Hattie strode quickly and stiffly across the yard toward the corral straight out from the cabin, swinging her arms, her hair winging out behind her. She turned her head and said in the same crisply offended tone as before, “I wouldn’t want to be any more trouble!”
She turned her head forward, continued toward the corral, and plucked a rope off a gate post.
Pecos turned toward Slash. “I didn’t mean to hurt her feelings.”
“She almost got more than her feelings hurt in there.” Slash jerked his head toward the saloon behind him. “She came damn close to saddling a cloud instead one of those gold-robbers’ horses.”
“Sh
e’s just young,” Pecos said, staring toward where the girl was moving around the corral, inspecting the horses that sidled apprehensively away from her. As she moved, she swung the loop at the rope’s end, gradually enlarging it.

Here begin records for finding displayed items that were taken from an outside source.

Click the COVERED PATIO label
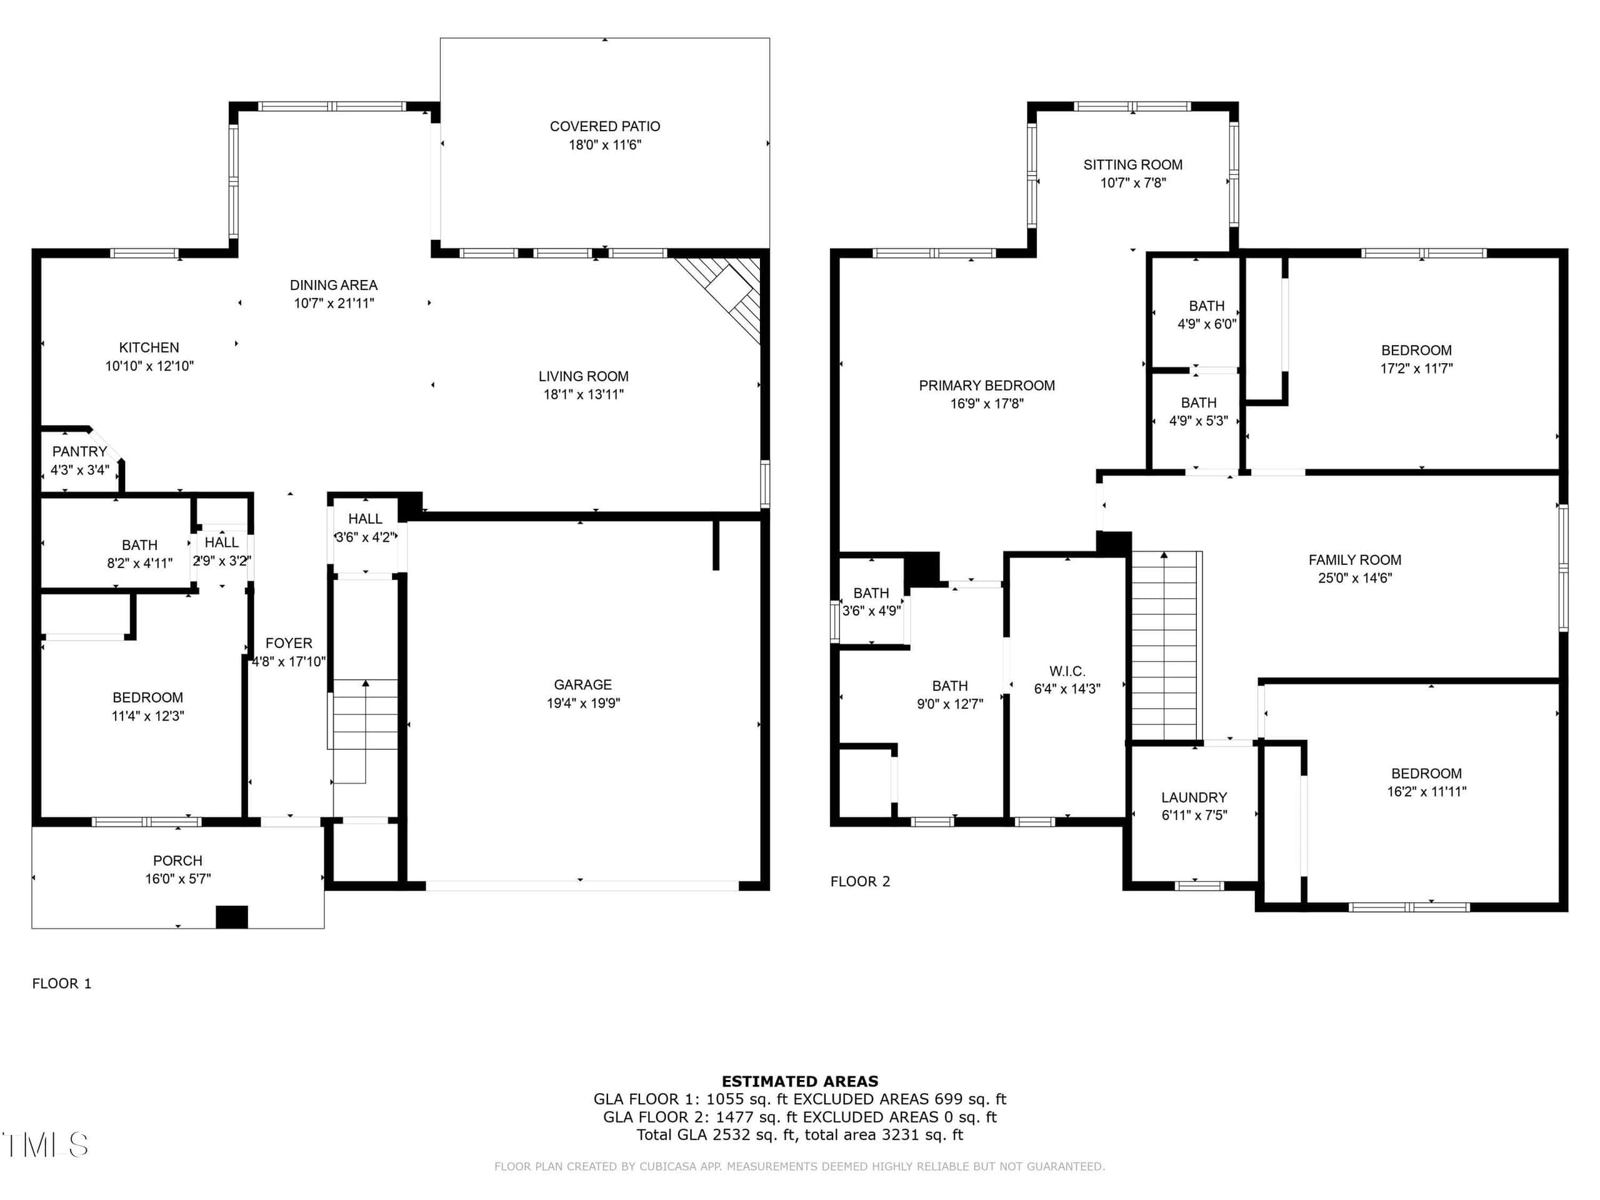605,127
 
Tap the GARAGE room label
583,684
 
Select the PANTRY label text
79,451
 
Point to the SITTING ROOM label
1132,165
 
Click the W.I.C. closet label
1067,671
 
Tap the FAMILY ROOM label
1355,560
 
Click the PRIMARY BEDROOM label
987,386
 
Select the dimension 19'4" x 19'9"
583,703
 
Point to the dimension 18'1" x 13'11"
584,394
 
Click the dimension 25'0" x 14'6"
1355,578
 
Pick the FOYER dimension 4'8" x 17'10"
289,661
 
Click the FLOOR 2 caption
860,881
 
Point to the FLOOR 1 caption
61,983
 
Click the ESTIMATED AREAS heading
800,1081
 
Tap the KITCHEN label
149,348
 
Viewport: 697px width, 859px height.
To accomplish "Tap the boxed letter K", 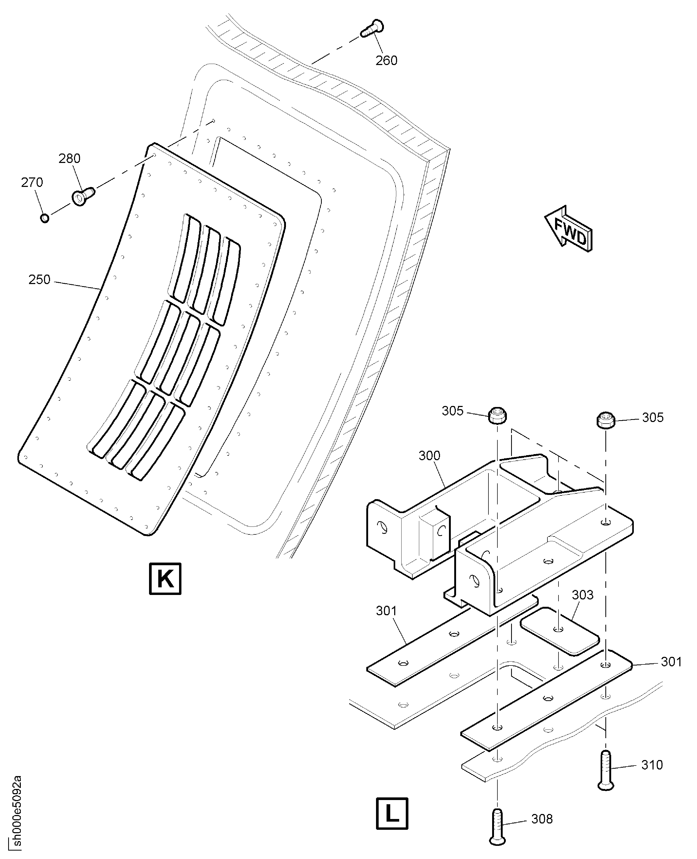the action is coord(165,578).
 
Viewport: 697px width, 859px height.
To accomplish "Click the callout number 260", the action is coord(386,61).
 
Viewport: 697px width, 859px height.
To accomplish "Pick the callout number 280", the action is coord(70,158).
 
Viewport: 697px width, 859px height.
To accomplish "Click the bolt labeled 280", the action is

“She’s green. She shouldn’t be out here. I’m surprised Pinkerton sent her. Or one of his field lieutenants. She may not have gotten herself killed today . . . or someone else killed today . . . but the day ain’t over.”
“Don’t you start on her now, Slash. I feel bad about what I said. An’ her hearin’.”
“That’s the trouble with you, partner,” Slash said. “Your heart’s too damn big.”
“Oh, come on. She’s just a kid!”
“You look out for her from now on, then, if she’s just a kid. Me, I’m gonna go in an’ have some more bear stew before we hit the trail. And another tug or two off Dodge’s brandy.”
“What the hell’s climbin’ your hump all of a sudden?” Pecos said as Slash stepped over the dead Indian twin and headed for the bar, where Jupiter remained, drinking the Spanish brandy. “You can’t be feelin’ bad about layin’ out ole Otis. You know what a copper-riveted peckerwood he always was. No one shed a tear when he lit out for California.”
“Shut up,” Slash said as he ladled up a fresh bowl of bear stew from the pot on the range behind the bar. “You’re interruptin’ my dinner!”
Dodge grinned. He stretched out an arm and pointed a finger at Slash, looking between him and Pecos standing in the doorway. “I was right, wasn’t I? Slash Braddock an’ the Pecos River Kid! In my very presence! I’ll be ding-dong-damned!”
Dodge lifted his leg and slapped his thigh.
Slash scowled at him, then kicked out a chair and sat down at a table. “Shut up, old-timer, or Slash Braddock an’ the Pecos River Kid are gonna make you dance!”